Journalists, colleagues and family of a budding Tamil journalist who was murdered 13 years ago held a memorial event in Jaffna today, as they continued their struggle for justice over his killing.
Sahathevan Nilakshan, an up and coming journalist was shot and killed by suspected Sri Lankan military intelligence personnel on August 1st, 2007.
At a time when the Jaffna district was on lockdown due to a military-imposed curfew, and the city’s streets were heaving with troops, so-called unidentified gunmen were able to approach Nilakshan’s home in Kokkuvil, a busy suburb less than 5km away from town.
The perpetrators forced a friend of the journalist to accompany them to Nilakshan’s home and call him outside, before gunning him down.
Nilakshan studied journalism at the Media Resource Training Centre at Jaffna University. "He was killed just days after returning to the northern city of Jaffna from the capital, Colombo, where he had participated in an internship program along with other journalism students,” noted the Committee to Protect Journalists.
"My son was innocent,” said his mother Selvarani Sahadevan in 2018. "The culprits who were behind this killing should be punished.
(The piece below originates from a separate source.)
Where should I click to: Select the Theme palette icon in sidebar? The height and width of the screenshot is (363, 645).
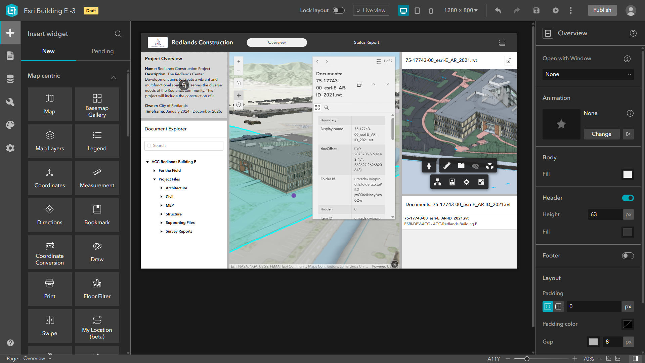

Many Tamil journalists were killed but still there is no justice.”
“His death certificate mentioned that death occurred from brain damage and shock due to the shots,” she added.
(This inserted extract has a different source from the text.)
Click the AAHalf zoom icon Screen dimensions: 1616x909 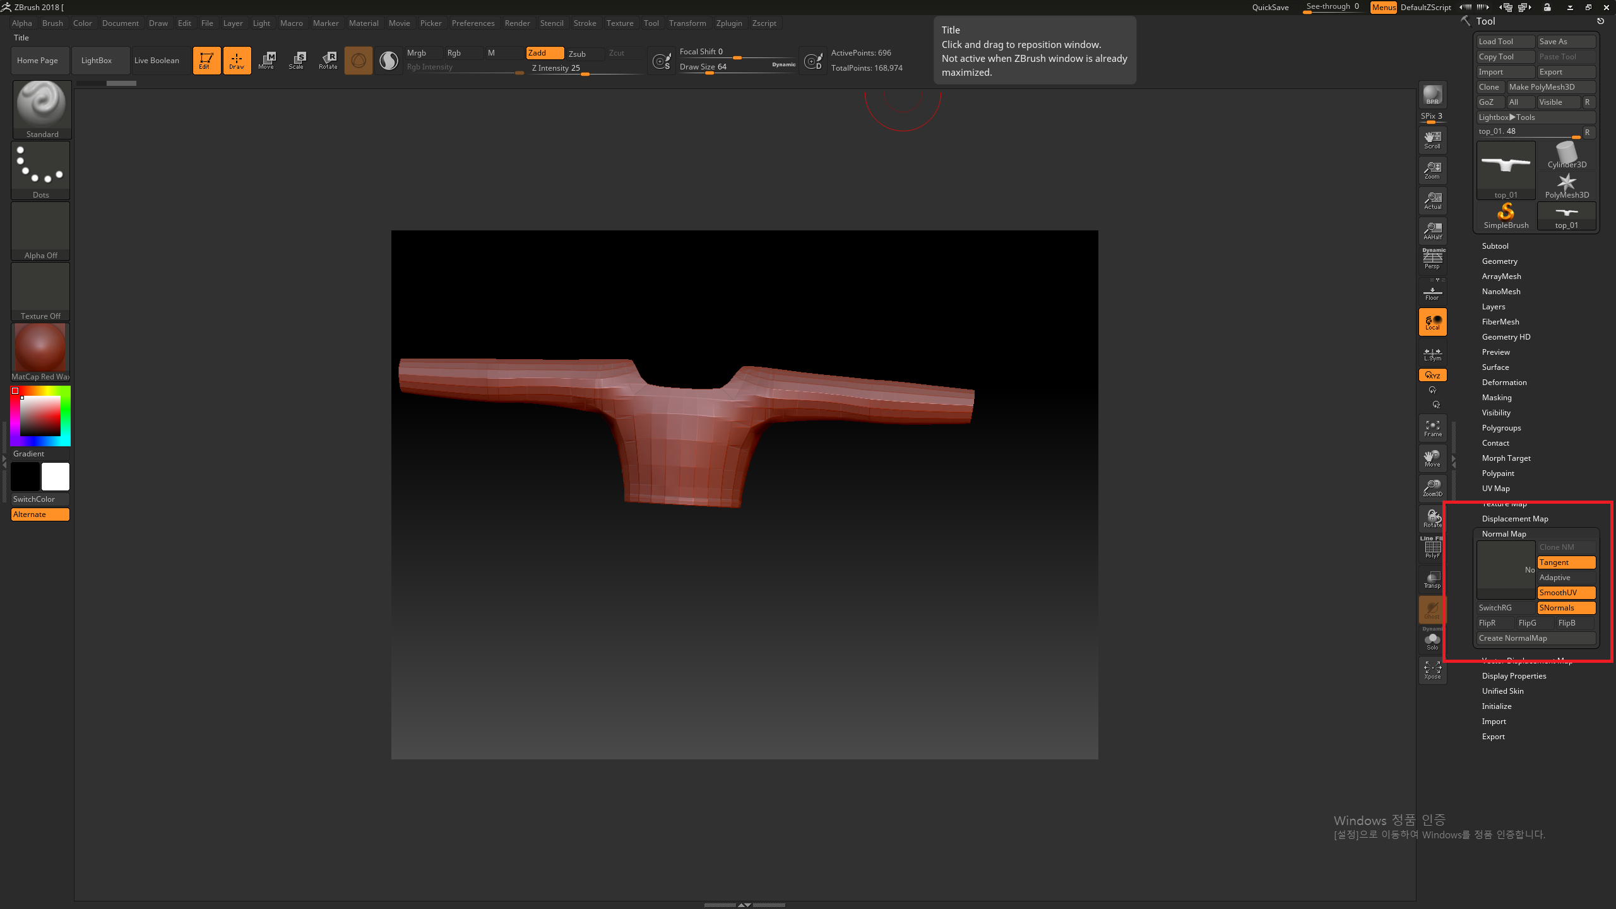(x=1432, y=231)
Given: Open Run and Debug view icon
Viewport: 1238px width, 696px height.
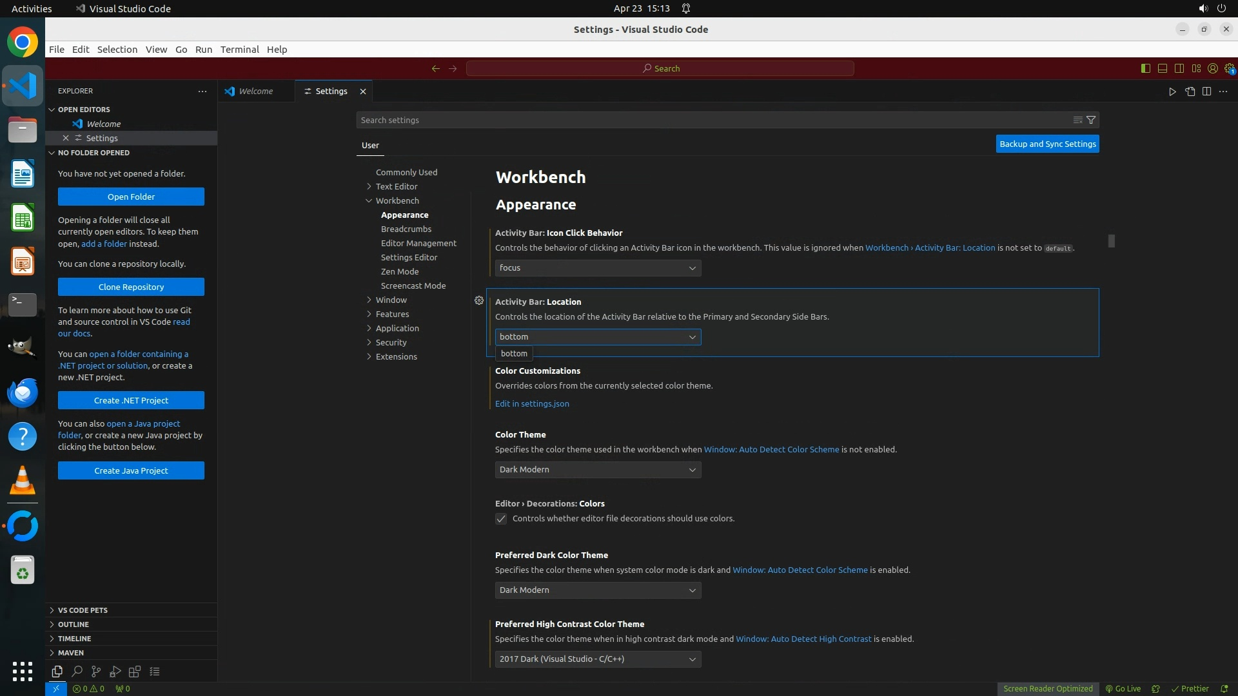Looking at the screenshot, I should 115,672.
She noted that at the time, Nilakshan had attended a remembrance event for Taraki Sivaram, a prominent Tamil journalist who was also murdered. Sivaram was a prominent Tamil journalist and then editor of TamilNet, when he was kidnapped and murdered in Colombo in 2005.
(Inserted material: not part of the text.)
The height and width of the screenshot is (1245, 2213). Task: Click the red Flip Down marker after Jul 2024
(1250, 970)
"Maybe the military thought that Sivaram's death should not be commemorated,” said Ms Sahadevan.
According to Together Against Genocide, from 2004 to 2009, over 48 journalists and media workers were reported killed, 41 of whom were Tamil. In recent months, Reporters Without Borders (RSF) warned about the rise in attacks on journalists and Tamil Guardian correspondents on the ground have faced acts of violence and harassment by the security forces.
Sri Lanka is ranked 126th out of 180 countries in RSF’s 2019 World Press Freedom Index.